**TASK GOAL**
Reproduce the listing below word for word, keeping every line in its original order.

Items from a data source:
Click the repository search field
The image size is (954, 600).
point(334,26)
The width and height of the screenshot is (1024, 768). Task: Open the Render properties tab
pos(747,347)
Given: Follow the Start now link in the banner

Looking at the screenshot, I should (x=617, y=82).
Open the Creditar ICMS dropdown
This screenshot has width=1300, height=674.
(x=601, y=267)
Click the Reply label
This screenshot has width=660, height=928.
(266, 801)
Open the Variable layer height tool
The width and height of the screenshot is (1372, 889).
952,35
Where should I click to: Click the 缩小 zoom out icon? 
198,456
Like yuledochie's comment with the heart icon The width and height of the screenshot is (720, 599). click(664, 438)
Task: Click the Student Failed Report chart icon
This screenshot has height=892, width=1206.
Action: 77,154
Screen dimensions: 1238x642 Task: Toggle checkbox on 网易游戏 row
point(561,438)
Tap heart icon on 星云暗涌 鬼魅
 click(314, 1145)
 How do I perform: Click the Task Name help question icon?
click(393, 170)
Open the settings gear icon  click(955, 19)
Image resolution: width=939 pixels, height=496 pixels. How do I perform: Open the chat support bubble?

**THE ANSWER**
Click the repository search field
The image size is (954, 600).
point(334,26)
The width and height of the screenshot is (1024, 768). Task: Open the Render properties tab
pos(747,347)
Given: Follow the Start now link in the banner

Looking at the screenshot, I should (x=617, y=82).
Open the Creditar ICMS dropdown
This screenshot has width=1300, height=674.
(x=601, y=267)
Click the Reply label
This screenshot has width=660, height=928.
(266, 801)
Open the Variable layer height tool
The width and height of the screenshot is (1372, 889).
952,35
Where should I click to: Click the 缩小 zoom out icon? 
198,456
Like yuledochie's comment with the heart icon The width and height of the screenshot is (720, 599). click(664, 438)
Task: Click the Student Failed Report chart icon
This screenshot has height=892, width=1206.
Action: 77,154
Screen dimensions: 1238x642 Task: Toggle checkbox on 网易游戏 row
point(561,438)
Tap heart icon on 星云暗涌 鬼魅
 click(314, 1145)
 How do I perform: Click the Task Name help question icon?
click(393, 170)
Open the settings gear icon  click(955, 19)
Image resolution: width=939 pixels, height=496 pixels. How do I perform: Open the chat support bubble?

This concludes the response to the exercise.